Report back each line of the data that contains the word "computer".

--- RECORDS FOR THIS EXERCISE ---

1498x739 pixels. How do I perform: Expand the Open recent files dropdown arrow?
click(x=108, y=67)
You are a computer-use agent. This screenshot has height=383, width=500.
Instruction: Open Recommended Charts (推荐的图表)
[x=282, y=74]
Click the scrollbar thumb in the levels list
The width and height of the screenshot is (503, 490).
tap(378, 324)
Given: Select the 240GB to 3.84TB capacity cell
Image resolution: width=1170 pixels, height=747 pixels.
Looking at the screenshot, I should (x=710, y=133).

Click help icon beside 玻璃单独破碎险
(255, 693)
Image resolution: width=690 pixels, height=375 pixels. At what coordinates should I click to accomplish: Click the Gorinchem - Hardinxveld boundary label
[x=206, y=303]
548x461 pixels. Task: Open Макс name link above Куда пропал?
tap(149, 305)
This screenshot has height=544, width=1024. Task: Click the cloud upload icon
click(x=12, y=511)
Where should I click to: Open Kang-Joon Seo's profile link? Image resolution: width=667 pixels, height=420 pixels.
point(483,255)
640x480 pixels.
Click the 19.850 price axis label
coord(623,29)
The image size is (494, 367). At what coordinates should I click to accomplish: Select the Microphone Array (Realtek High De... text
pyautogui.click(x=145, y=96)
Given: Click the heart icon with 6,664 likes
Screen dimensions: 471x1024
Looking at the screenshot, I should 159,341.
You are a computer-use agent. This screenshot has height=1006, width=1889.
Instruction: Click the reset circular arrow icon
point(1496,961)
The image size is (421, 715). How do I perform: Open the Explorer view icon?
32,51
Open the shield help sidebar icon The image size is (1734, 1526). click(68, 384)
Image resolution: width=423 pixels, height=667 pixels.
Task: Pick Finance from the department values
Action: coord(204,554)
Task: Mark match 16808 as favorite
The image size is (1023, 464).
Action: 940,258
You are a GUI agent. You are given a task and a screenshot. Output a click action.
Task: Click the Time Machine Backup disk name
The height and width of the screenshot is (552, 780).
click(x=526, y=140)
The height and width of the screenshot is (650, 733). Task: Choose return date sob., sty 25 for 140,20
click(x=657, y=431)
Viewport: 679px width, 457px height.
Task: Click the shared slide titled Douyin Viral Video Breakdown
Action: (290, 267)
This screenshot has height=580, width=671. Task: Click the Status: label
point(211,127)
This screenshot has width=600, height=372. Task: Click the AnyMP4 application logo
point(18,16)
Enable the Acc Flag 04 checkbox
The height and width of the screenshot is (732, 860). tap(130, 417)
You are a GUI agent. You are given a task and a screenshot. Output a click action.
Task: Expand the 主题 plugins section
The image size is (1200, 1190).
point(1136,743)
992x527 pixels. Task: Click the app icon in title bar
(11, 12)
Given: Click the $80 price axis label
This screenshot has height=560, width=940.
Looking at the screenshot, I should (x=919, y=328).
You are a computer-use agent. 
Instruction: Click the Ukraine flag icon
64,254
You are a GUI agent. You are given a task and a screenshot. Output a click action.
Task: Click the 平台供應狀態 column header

---

**REPLY**:
You are a computer-use agent. This screenshot has height=383, width=500.
You are a computer-use agent. This screenshot has height=1006, width=1889.
You are a computer-use agent. 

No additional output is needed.